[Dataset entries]
□ □ □ □ □
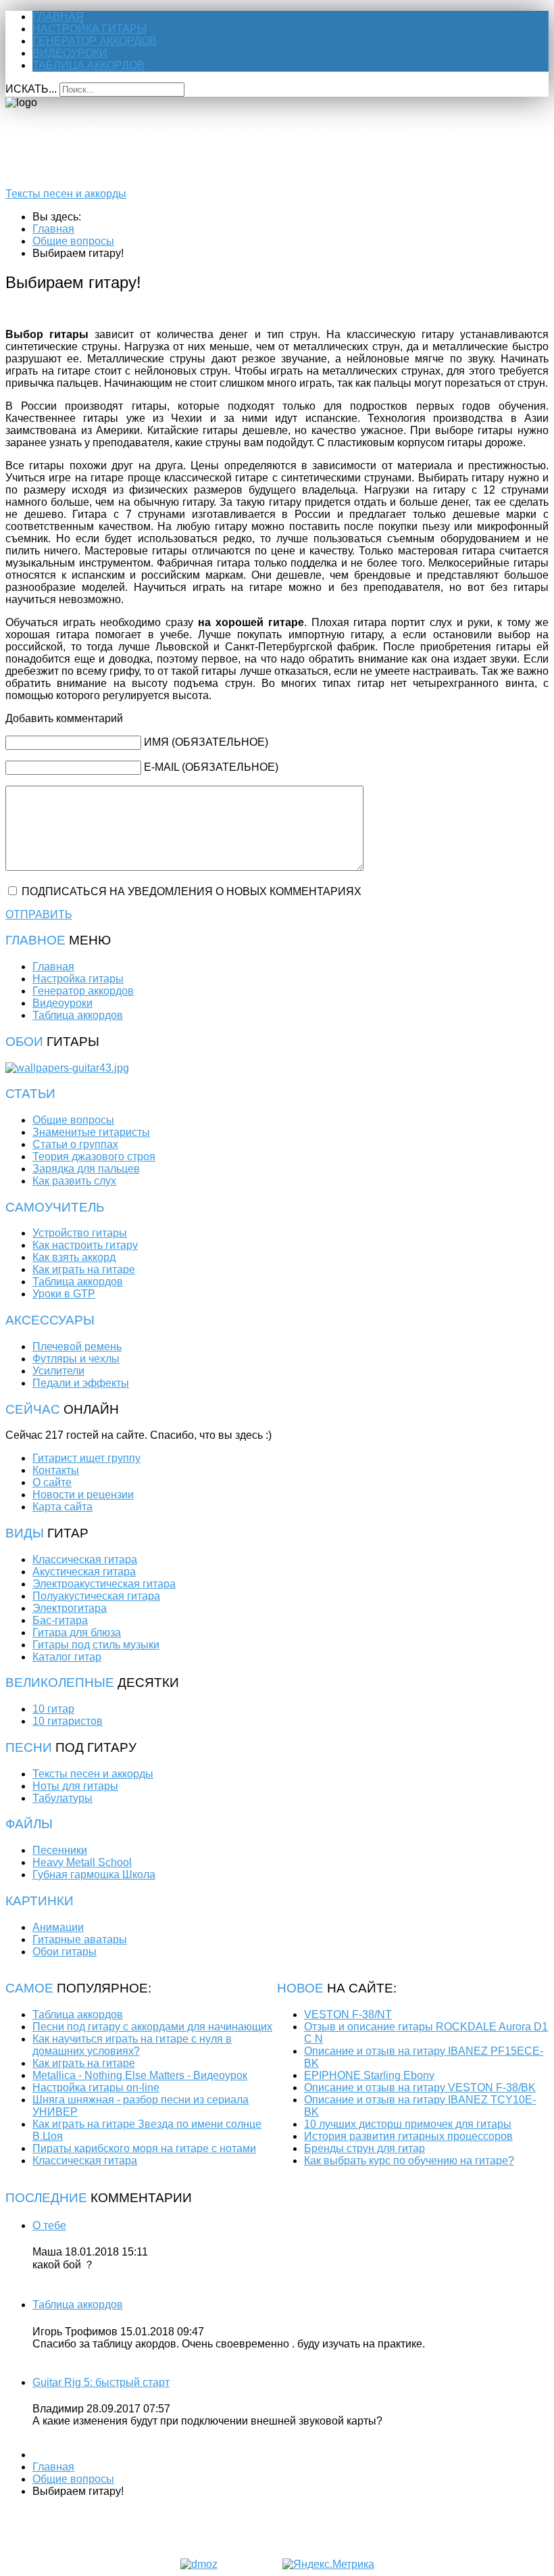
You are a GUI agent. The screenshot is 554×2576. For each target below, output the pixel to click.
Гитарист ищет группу (86, 1458)
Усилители (58, 1371)
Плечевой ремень (77, 1346)
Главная (58, 16)
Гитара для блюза (76, 1632)
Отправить (38, 914)
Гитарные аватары (79, 1939)
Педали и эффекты (80, 1383)
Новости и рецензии (83, 1494)
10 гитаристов (67, 1721)
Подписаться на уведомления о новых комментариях (191, 891)
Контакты (55, 1470)
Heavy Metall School (82, 1862)
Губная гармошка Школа (93, 1874)
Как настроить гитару (85, 1245)
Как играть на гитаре (83, 1269)
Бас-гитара (60, 1620)
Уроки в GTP (63, 1293)
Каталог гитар (66, 1657)
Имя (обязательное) (206, 742)
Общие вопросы (73, 1120)
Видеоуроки (69, 53)
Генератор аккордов (94, 41)
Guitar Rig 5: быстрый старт (101, 2382)
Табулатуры (62, 1798)
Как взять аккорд (74, 1257)
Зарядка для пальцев (86, 1168)
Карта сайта (62, 1506)
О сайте (52, 1482)
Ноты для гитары (75, 1786)
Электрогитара (69, 1608)
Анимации (58, 1927)
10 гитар (53, 1709)
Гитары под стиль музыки (95, 1644)
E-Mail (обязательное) (211, 767)
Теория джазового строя (93, 1156)
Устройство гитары (79, 1233)
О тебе (49, 2225)
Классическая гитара (84, 1559)
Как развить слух (74, 1181)
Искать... (31, 89)
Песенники (59, 1850)
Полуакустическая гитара (96, 1596)
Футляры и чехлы (76, 1358)
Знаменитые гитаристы (91, 1132)
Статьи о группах (75, 1144)
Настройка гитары (89, 28)
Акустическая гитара (84, 1571)
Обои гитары (64, 1951)
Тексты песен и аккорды (65, 193)
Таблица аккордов (88, 65)
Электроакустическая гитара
□ □ □ □ □
Would you filter the records and copy each line that contains the word "обязательное"?

Exercise response:
Имя (обязательное) (206, 742)
E-Mail (обязательное) (211, 767)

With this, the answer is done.